Vatican City Pope Benedict XVI offered an Easter prayer Sunday for diplomacy to prevail over warfare in Libya and for citizens of the Middle East to build a new society based on respect.
He also called on Europeans to welcome refugees from North Africa.
“In heaven, all is peace and gladness. But, alas, all is not so on earth!” the pope lamented as he delivered the traditional “Urbi et Orbi” message from the central balcony of St. Peter’s Basilica to a crowd of more than 100,000 that overflowed from St. Peter’s Square.
“In the current conflict in Libya, may diplomacy and dialogue replace arms, and may those who suffer as a result of the conflict be given access to humanitarian aid,” he said.
Referring to North Africa and the Middle East, the pope prayed that all citizens, especially young people, would “work to promote the common good and to build a society where poverty is defeated and every political choice is inspired by respect for the human person.”
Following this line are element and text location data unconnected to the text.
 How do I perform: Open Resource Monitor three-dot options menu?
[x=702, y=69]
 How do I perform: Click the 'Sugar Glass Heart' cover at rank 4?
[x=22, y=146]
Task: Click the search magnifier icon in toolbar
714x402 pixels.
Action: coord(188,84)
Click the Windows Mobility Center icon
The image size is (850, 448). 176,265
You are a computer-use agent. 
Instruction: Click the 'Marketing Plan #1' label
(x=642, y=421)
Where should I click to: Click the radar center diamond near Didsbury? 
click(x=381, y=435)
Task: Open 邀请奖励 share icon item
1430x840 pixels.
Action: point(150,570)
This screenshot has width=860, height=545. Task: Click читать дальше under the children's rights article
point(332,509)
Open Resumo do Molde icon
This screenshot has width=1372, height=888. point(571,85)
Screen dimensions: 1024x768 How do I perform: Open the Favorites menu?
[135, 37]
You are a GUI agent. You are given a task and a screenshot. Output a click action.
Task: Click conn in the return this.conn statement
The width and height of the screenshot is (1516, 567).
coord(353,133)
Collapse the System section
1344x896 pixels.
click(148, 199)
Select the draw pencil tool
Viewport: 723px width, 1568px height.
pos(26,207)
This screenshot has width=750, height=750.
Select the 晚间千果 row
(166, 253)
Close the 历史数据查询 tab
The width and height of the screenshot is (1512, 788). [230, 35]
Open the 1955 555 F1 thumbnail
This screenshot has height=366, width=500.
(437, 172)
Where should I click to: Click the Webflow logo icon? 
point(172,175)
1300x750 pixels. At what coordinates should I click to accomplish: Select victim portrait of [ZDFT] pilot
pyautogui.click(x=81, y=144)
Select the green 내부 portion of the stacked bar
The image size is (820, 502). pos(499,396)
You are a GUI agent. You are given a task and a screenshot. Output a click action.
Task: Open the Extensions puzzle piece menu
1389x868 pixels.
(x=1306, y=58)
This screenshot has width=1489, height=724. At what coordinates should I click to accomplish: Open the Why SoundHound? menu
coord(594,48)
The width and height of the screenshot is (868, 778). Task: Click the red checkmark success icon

Uprisings, repression and civil warfare have triggered an exodus of people to Italian shores as well as other countries in the region. Europe has been split over whether to accept or deport tens of thousands of migrants, many of them from Libya and elsewhere in northern Africa.
Benedict rallied to the side of refugees, urging people of good will to “open their hearts to welcome them.”
“Here, in this world of ours, the Easter alleluia still contrasts with the cries and laments that arise from so many painful situations: deprivation, hunger, disease, war, violence,” said the pontiff, resplendent in gold-colored robes as he sat on a chair and read his speech in Italian.
This year, Easter fell on the same day in the Orthodox and Roman Catholic church calendars, and in Jerusalem, Orthodox and Catholics worshipped at the Church of the Holy Sepulcher, revered as the site of Jesus’ Good Friday crucifixion and burial and of his resurrection on Easter Sunday. Protestants held their own ceremonies outside the walled Old City at the Garden Tomb, which some identify as the site of Jesus’ burial.
The 84-year-old Benedict’s voice cracked at times during the Mass, but he ended his two-hour appearance Sunday by reading aloud holiday greetings in 65 languages.